If the death of one man is a tragedy and a million a statistic, where does Everyman‘s death fall?  So asks Ionesco as his infinitely mutable Bérenger rages against mortality in “Exit the King,” just opened at City Garage.  This was one of the plays that introduced me to small theatre,  that distinct art form with which I’ve had an on-again, off-again relationship ever since.   I didn’t know what to make of Ionesco when I first encountered him.  It was late 1993 and the Independent Theatre Company (ITC)  had staged “Exit” at their tiny House of Candles Theatre on Stanton Street in the lower East Side of New York City.    I had heard of the absurdists,  knew they were “important,” and that this play along with “Rhinoceros” were considered essential by those who knew about such things.     I don’t remember anything specific about the production apart from walking out with more questions than answers and yet willing to try the playwright again.

Chief Garagistes Frédérique Michel and Charles Duncombe have crafted their own translaptation  of the now well-known story – a petulant, arrogant, self-absorbed bigamist struldbrugg of a King Bérenger the First (Troy Dunn) is fading after four hundred years and doesn’t want to go, gently or otherwise, into that good night.   He pouts, sulks, screams, and tantrums  through the five stages of grief as his two wives and small retinue, emblems of his body and the body politic, try to ease what’s left of his mind.  Only the second wife, the keening Queen Marie (Lindsay Plake) shares his belief in the unfairness and tragedy of it all.   The rest try to prepare him for the inevitable, each according to his or her means.

Michel preserves the one act structure and plays up the comedic elements for most of it while not overplaying the house style.  Other than the Doctor’s (Anthony Sannazzaro) Pythonesque silly walk, the movement work is kept in check in favor of  the  text.  There is not much extraneous business and Duncombe’s set supports the action unobtrusively.  (The Actors Gang staged “Exit” 20 years ago, turning a tragicomic romp into a two act slog.  That, my second encounter  with the work, did not survive the merciful intermission.)   We begin to suspect that the King really isn’t and that we’re seeing the end of Everyman Bérenger, majestic in mind only, with other characters representing parts of his failing kingdom-cum-body.   The Doctor and Guard  (David E. Frank) quietly back off the stage leaving him defenseless.
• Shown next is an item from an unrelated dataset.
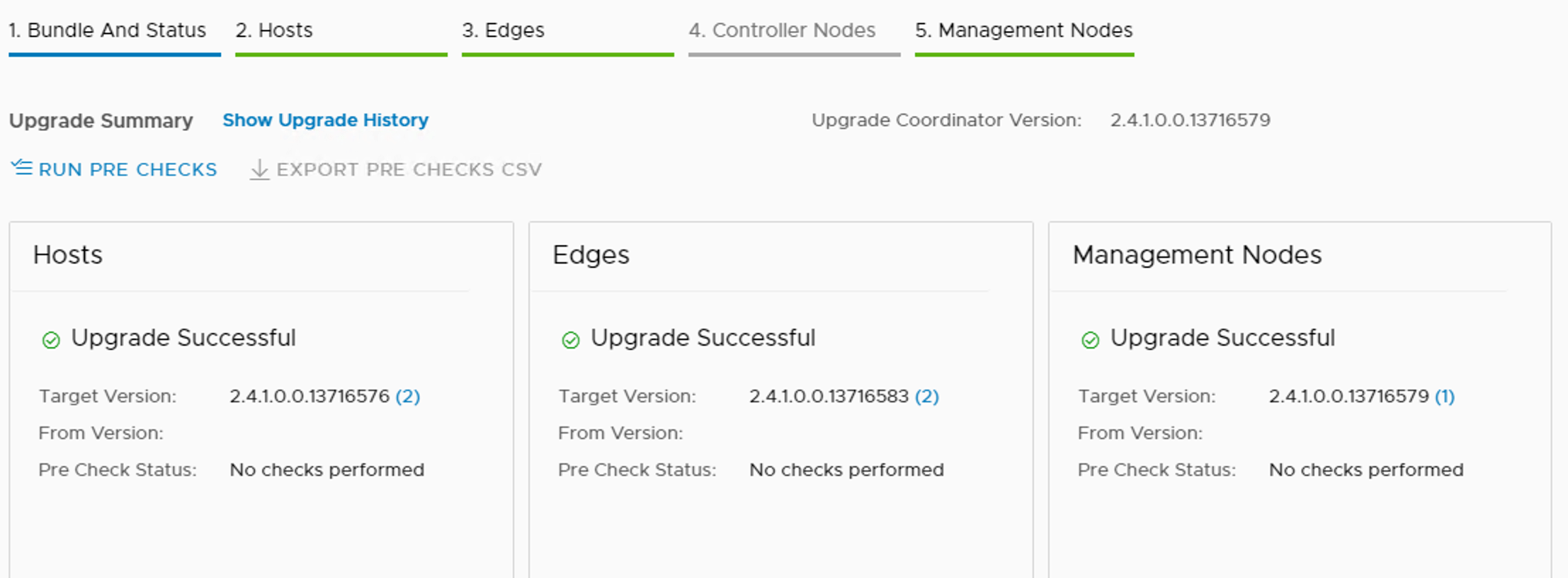This screenshot has height=578, width=1568.
Task: Click EXPORT PRE CHECKS CSV button
Action: point(409,170)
Much put-upon Maid Juliette (Kat Johnston in a fine, understated turn) leaves and the myriad autonomous functions of the body, life, and living leave with her.
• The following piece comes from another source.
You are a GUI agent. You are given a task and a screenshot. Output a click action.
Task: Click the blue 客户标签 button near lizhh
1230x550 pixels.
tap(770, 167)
To the question is this a one character or a six character play, the answer of course, is two.  It’s a bit of a setup but the comedy is a sweet headfake to the denouement between Bérenger and his first wife, the imperious, practical, and sensible Queen Marguerite.  The final scene between the resonant Dunn and cool, elegant, swan-necked Natasha St. Clair Johnson is the slow, terrifying, inevitable waltz that’s on all of our dance cards.  When that end comes, we know, life goes on without us.  Johnson has been appearing frequently in recent productions but is exceptionally well-matched to this role and this moment, the only truly regal presence.    The stage, unencumbered by videos or effects,  smoothly darkens as he ascends his throne for the last time with a single spot closing over his alternately tortured, frightened, desperate, pleading face.   This is the way the world ends, not with a bang but a whimper.  It is one of those theatrical moments that can leave audiences holding their collective breath before a well-deserved exhale and wild applause.  Or it could have had it not been for the goober taking cellphone photos at intervals throughout the evening doing so at this juncture.  The flash came on in the dying light and to top it off, he began clapping before the fadeout to which the production had been building for the preceding 99 minutes.
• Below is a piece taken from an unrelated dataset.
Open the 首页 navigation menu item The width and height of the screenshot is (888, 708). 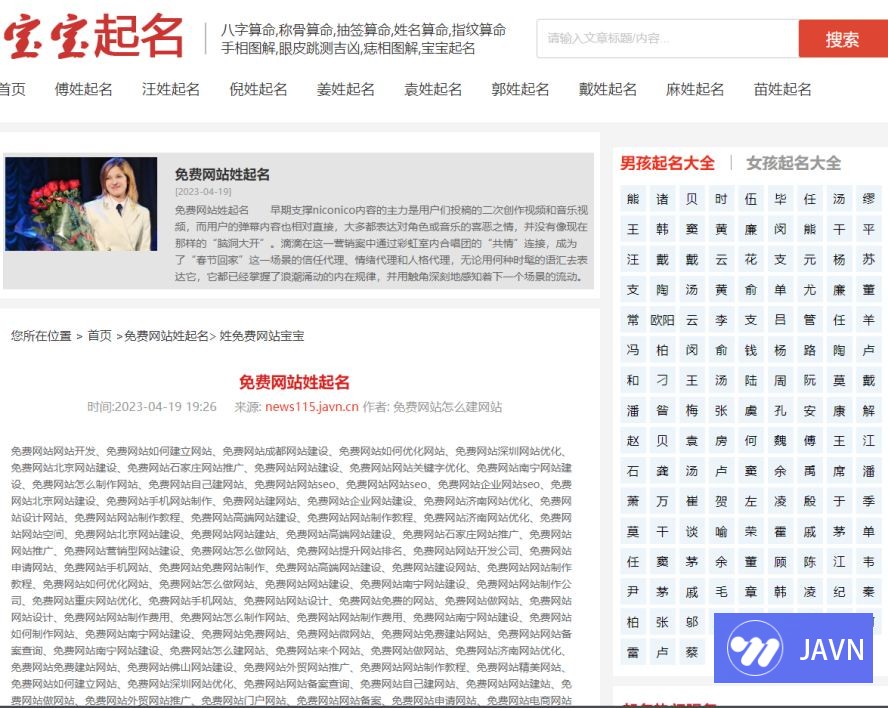click(x=12, y=89)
Despite Bérenger’s resemblance to 45 (or vice-versa), “Exit” is not the overt political call-to-arms that is “Rhinoceros”  and certainly not the out-and-out political comedy that is “La Leçon/The Lesson” which Liz Pocock knocked into orbit in 2004 at the company’s old Promenade location.  Even if it were that call, the world is voting the other way these days and by and large, the world doesn’t go to see plays.   “Exit”‘s scope is smaller in respects, grander in others but this strong production is certainly worth a visit to Bergamot Station between now and 14 July.

Exit the King
by Eugène Ionesco, translated and adapted by Frédérique Michel and Charles Duncombe
Directed by Frédérique Michel

Running through 14 July 2019 at City Garage
Building T1, Bergamot Station
2525 Michigan Ave.
Santa Monica, CA 90404

Fridays, Saturdays 8:00pm;
Sundays, 4pm

Admission: $25; Students w/ID & Seniors (65+): $20; Sundays “Pay-What-You-Can” (at the door only)
Box Office: 310-453-9939
Online ticketing through Brown Paper Tickets

And here’s King Louis the First with Steely Queen Keely with their take on the final curtain.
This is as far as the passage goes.